→ Assignment
Somewhere below are a line with "octobre 2020 (270, 416)" and a later line with "janvier 2024 (270, 274)". Output exactly those lines and all lines between them.

→ Pixel coordinate grounding data
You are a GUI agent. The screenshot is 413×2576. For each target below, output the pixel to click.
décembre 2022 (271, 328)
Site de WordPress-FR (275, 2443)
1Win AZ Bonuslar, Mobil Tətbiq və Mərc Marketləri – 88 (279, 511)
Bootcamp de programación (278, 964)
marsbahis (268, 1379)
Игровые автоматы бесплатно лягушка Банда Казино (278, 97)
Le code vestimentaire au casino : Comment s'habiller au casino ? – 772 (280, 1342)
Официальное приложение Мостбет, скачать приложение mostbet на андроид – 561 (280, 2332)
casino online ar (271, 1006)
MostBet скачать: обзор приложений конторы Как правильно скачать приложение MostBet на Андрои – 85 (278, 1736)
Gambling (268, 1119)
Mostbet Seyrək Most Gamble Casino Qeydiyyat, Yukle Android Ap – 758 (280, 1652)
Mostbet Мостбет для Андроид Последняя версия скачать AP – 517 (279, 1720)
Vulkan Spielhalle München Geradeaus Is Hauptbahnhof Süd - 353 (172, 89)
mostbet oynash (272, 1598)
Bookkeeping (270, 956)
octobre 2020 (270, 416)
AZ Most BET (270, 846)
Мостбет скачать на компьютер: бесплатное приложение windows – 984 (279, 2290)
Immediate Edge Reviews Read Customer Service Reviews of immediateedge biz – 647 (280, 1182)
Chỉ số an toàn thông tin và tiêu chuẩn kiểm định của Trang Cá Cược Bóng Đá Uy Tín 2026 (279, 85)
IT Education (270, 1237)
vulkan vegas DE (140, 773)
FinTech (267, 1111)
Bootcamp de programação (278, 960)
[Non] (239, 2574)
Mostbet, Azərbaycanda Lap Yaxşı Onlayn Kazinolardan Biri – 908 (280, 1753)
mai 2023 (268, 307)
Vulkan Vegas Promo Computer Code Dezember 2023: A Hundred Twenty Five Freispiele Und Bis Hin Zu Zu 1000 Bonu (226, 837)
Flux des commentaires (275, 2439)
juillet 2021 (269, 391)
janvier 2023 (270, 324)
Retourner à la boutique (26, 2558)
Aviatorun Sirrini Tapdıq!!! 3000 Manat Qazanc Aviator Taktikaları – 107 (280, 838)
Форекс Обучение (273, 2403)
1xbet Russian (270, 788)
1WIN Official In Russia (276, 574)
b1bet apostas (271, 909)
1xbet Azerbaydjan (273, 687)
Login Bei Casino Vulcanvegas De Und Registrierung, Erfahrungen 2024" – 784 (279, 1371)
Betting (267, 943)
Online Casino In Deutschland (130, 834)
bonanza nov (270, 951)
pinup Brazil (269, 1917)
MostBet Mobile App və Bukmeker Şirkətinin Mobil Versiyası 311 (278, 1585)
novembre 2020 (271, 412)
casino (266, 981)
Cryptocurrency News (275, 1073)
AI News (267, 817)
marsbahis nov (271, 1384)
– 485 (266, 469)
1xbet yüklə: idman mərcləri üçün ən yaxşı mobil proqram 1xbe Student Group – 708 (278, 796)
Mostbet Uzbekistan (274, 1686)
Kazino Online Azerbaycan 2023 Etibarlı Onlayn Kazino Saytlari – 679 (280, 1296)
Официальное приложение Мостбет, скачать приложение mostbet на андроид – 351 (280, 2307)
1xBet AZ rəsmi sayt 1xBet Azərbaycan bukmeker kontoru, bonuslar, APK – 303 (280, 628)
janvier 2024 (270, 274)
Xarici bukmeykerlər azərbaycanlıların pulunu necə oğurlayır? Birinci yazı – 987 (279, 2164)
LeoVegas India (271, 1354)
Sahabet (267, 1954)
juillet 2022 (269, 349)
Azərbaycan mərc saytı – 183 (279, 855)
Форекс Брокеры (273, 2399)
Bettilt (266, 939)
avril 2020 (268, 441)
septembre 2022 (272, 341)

→ Answer to this problem
octobre 2020 (270, 416)
AZ Most BET (270, 846)
Мостбет скачать на компьютер: бесплатное приложение windows – 984 (279, 2290)
Immediate Edge Reviews Read Customer Service Reviews of immediateedge biz – 647 (280, 1182)
Chỉ số an toàn thông tin và tiêu chuẩn kiểm định của Trang Cá Cược Bóng Đá Uy Tín 2026 (279, 85)
IT Education (270, 1237)
vulkan vegas DE (140, 773)
FinTech (267, 1111)
Bootcamp de programação (278, 960)
[Non] (239, 2574)
Mostbet, Azərbaycanda Lap Yaxşı Onlayn Kazinolardan Biri – 908 (280, 1753)
mai 2023 (268, 307)
Vulkan Vegas Promo Computer Code Dezember 2023: A Hundred Twenty Five Freispiele Und Bis Hin Zu Zu 1000 Bonu (226, 837)
Flux des commentaires (275, 2439)
juillet 2021 (269, 391)
janvier 2023 (270, 324)
Retourner à la boutique (26, 2558)
Aviatorun Sirrini Tapdıq!!! 3000 Manat Qazanc Aviator Taktikaları – 107 (280, 838)
Форекс Обучение (273, 2403)
1xbet Russian (270, 788)
1WIN Official In Russia (276, 574)
b1bet apostas (271, 909)
1xbet Azerbaydjan (273, 687)
Login Bei Casino Vulcanvegas De Und Registrierung, Erfahrungen 2024" – 784 (279, 1371)
Betting (267, 943)
Online Casino In Deutschland (130, 834)
bonanza nov (270, 951)
pinup Brazil (269, 1917)
MostBet Mobile App və Bukmeker Şirkətinin Mobil Versiyası 311 (278, 1585)
novembre 2020 (271, 412)
casino (266, 981)
Cryptocurrency News (275, 1073)
AI News (267, 817)
marsbahis nov (271, 1384)
– 485 (266, 469)
1xbet yüklə: idman mərcləri üçün ən yaxşı mobil proqram 1xbe Student Group – 708 (278, 796)
Mostbet Uzbekistan (274, 1686)
Kazino Online Azerbaycan 2023 Etibarlı Onlayn Kazino Saytlari – 679 (280, 1296)
Официальное приложение Мостбет, скачать приложение mostbet на андроид – 351 (280, 2307)
1xBet AZ rəsmi sayt 1xBet Azərbaycan bukmeker kontoru, bonuslar, APK – 303 (280, 628)
janvier 2024 (270, 274)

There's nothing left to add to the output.